Five-time Grammy nominee Sara Bareilles told Rolling Stone that writing the music and lyrics for the hit Broadway musical Waitress has been the happiest mistake of her career. Bareilles, who grew up in Eureka, California, has admitted that she was not exposed to many Broadway shows as a child. Between tight finances and the travel necessary to get to New York City, Bareilles instead immersed herself in cast recordings and fantasized about Broadway. As an adult, she has always been an outspoken fan of the art form. And now Bareilles is a permanent member of the community as a Tony nominee for her work as composer and lyricist for Waitress.
Waitress holds the distinction as the only musical of the season to be nominated for every Best Musical award and is up for four Tony Awards on Sunday including Bareilles’ nomination for Best Original Score.
Bareilles’ road to Broadway was not without its effort. After several years of collaborating with director Diane Paulus and book writer Jessie Nelson, Waitress opened on Broadway at the Brooks Atkinson Theatre on April 24. The musical tells the story of a diner waitress named Jenna, who is stuck in a loveless marriage and dead-end career and discovers she’s pregnant and the unexpected series of events that follow.
The production, led by Tony Award winner Jessie Mueller as the title character, marks the first time an all-female team has collaborated for a musical. Bareilles has been adamant on the authenticity of the creative team, saying that it wasn’t intentional or planned that Waitress would be orchestrated by an all-female creative team. Instead, Bareilles confirms that the musical found the most talented, best-suited creative minds for the project and it was a coincidence that they were all female.
But Waitress isn’t a ‘chick flick’ on stage. Much like the earnestly funny, emotionally-charged 2007 film by Adrienne Shelly, there is tremendous honesty and heart, which shows so effortlessly through Bareilles’ music. There are no wasted lyrics and even the show’s sillier songs, including “Never Getting Rid of Me” and “I Love You Like a Table,” which are both performed by three-time Tony nominee Chris Fitzgerald, speak to the story.

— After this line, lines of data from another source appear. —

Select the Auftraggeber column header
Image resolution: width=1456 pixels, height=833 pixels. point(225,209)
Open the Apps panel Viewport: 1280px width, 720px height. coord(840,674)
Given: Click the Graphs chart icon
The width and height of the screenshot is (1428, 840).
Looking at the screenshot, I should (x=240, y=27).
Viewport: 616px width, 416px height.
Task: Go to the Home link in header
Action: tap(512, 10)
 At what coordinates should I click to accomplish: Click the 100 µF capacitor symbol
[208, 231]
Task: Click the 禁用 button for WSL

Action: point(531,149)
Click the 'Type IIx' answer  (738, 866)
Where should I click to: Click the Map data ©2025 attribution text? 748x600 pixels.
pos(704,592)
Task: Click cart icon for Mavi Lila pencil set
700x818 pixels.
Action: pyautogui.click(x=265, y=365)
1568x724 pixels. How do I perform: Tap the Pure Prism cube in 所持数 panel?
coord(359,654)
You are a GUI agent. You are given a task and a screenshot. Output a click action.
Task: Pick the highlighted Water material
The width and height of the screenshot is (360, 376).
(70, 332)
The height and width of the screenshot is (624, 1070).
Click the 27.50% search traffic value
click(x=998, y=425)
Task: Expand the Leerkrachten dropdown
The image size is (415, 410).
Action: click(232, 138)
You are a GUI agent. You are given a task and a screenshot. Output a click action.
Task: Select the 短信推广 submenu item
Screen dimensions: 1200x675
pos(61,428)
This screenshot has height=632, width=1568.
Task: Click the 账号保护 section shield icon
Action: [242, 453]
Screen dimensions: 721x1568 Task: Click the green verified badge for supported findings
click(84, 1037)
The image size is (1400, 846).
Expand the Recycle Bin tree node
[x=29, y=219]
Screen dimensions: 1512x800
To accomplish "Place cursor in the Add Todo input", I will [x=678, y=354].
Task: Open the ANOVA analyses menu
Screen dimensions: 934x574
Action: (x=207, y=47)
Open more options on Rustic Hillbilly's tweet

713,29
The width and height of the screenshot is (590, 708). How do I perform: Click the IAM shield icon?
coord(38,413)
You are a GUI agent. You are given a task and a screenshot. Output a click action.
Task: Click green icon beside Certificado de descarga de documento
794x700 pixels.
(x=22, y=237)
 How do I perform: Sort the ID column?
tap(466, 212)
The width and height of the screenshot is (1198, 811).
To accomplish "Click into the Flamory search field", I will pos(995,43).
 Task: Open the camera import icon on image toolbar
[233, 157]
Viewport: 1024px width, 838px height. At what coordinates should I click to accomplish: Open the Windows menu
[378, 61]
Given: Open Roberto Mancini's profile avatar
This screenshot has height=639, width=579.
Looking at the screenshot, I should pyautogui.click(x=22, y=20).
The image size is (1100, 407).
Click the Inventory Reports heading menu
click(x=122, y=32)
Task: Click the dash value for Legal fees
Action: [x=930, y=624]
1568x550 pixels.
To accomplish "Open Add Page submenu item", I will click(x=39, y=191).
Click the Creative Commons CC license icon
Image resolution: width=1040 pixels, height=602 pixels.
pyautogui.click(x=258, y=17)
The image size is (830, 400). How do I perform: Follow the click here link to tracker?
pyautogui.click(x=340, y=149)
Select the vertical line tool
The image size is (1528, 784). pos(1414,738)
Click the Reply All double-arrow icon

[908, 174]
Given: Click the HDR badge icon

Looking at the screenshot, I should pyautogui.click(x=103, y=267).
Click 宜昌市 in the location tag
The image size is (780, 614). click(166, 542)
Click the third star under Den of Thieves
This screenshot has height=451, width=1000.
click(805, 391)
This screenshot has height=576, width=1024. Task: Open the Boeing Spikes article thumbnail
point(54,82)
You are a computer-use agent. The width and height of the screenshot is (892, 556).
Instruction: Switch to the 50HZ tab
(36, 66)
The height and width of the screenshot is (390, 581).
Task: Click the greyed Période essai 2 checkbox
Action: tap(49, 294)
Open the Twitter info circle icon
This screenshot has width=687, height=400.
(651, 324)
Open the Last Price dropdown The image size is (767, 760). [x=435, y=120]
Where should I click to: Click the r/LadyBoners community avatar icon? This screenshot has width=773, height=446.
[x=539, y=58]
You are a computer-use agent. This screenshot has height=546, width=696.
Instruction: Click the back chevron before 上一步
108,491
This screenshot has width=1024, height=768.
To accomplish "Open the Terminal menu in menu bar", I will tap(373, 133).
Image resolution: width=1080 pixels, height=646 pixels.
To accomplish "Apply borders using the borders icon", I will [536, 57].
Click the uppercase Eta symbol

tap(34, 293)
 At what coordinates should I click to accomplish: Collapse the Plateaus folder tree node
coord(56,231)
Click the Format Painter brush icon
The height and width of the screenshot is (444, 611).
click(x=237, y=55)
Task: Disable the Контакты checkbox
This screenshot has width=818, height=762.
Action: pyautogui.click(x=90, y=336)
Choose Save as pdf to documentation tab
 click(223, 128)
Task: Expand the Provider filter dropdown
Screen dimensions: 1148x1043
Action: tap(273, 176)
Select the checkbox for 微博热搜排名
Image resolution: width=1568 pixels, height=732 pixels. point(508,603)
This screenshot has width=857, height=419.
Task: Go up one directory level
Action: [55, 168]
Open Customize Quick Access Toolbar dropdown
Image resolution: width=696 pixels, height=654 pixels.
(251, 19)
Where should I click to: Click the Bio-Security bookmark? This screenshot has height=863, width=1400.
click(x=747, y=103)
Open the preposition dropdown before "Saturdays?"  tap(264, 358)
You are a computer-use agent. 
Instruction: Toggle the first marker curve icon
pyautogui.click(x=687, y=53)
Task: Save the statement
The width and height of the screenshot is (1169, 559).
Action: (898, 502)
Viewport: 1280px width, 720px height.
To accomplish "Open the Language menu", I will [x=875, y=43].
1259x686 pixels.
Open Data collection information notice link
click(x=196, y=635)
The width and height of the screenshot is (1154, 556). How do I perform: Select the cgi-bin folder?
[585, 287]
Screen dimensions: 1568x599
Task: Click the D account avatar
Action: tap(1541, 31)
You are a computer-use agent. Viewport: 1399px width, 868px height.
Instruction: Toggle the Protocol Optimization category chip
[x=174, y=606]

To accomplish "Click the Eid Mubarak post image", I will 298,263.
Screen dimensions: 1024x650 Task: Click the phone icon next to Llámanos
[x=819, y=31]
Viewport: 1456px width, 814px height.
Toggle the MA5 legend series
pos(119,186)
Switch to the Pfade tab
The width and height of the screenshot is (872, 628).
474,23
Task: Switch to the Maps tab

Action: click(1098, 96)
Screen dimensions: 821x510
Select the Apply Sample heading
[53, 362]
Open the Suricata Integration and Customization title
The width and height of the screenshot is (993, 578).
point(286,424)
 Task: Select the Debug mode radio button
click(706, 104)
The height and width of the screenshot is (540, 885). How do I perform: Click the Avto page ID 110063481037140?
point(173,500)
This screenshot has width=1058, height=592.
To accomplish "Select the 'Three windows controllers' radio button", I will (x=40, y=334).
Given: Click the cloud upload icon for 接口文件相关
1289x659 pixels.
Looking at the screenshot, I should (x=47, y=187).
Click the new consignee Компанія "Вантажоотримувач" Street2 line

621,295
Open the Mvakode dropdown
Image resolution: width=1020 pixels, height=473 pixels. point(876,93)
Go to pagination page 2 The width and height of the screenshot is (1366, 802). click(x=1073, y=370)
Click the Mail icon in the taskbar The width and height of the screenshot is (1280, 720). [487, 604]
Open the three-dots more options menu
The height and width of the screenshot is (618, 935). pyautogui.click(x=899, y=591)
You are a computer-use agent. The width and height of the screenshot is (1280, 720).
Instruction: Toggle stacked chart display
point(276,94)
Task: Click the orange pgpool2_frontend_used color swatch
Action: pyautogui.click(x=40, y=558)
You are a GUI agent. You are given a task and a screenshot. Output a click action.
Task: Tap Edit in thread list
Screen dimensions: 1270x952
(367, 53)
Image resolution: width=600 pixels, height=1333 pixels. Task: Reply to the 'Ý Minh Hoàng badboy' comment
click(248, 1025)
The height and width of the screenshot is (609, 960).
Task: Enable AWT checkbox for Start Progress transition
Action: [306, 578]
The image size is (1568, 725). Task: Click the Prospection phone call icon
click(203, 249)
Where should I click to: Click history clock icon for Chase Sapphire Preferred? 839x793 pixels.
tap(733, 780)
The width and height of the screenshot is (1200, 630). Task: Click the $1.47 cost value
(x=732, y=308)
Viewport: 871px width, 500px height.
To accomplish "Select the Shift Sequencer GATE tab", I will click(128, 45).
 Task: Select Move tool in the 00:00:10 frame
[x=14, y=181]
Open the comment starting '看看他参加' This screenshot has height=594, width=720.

While “She Used to Be Mine”, the show-stopping 11 o’clock number sung by Mueller, is a work of art which stands on its own merit as a powerful ballad about Jenna’s sadness and regret from losing herself in a life she never wanted, the song “A Soft Place to Land” is worthy of attention. The powerful Act I song features Jenna, Becky (Tony nominee Keala Settle), and Dawn (Kimiko Glenn) as they bake a pie together. With its simple choreography and staging with the three women moving gracefully around center stage, the lyrics carry the scene and set the dramatic, heart-wrenching moment.
It’s easy to see just how much Bareilles cared about creating Waitress when looking at the song “What Baking Can Do,” which replaced the song “Door Number Three” for the Broadway production. But, thankfully, “Door Number Three” can still be heard on Bareilles’ original concept album for the score. By eliminating “Door Number Three,” which existed in the pre-Broadway production at the American Repertory Theatre in Cambridge, Mass., and writing “What Baking Can Do” in its place, Bareilles sacrificed a catchy, audience-favorite number in favor of a more soulful, though just as enjoyable song that delves much deeper into Jenna’s psyche and her love for pie-making.
But it’s not just sugar, butter, and flour for Bareilles, who had the distinction of serving as the entrance music for Hillary Clinton as she took the stage on Tuesday night and addressed the nation as the presumptive Democratic candidate for President. Many were quick to recognize how the booming, energizing lyrics to Bareilles’ hit song “Brave”, which was written in support of a friend’s coming out struggle, enhanced the historic moment.
Bareilles also recently emerged from being “under the sea” as Ariel in the Hollywood Bowl production of The Little Mermaid. Although she only played the role for two evenings, on June 3 and 4, her performance and the semi-staged musical itself received rave reviews. Seeing video of Bareilles as Ariel sparked the reminder of her now-famous “#SugarButterStall” performance at Waitress, during which Bareilles took to the stage prior to the preview performance on March 30 and sang songs from the beloved Disney movie while the tech crew fixed a glitch before the performance.
Waitress won’t be Bareilles’ only Broadway musical for long. She contributed to the development of the new SpongeBob SquarePants musical as one of the featured composers and lyricists. Although there isn’t any information available about Bareilles’ song, and much about the production is being kept quiet, fans can expect to hear her signature blend of powerful lyrics and a catchy pop sound.
In the song “Vegas”, featured on Bareilles’ second album titled Little Voice, she writes the lyrics, “[Gonna] move to New York and tattoo my body with every Broadway show.” Bareilles has done just that and more by immersing herself in the theatre culture in New York, becoming an indelible part of the community she always aspired to be part of, and even taking it a step further by writing one of the most beautiful, honest musicals ever on a Broadway stage. Whether she takes home a Tony on Sunday, there is no question that Waitress – and Bareilles – matter to Broadway.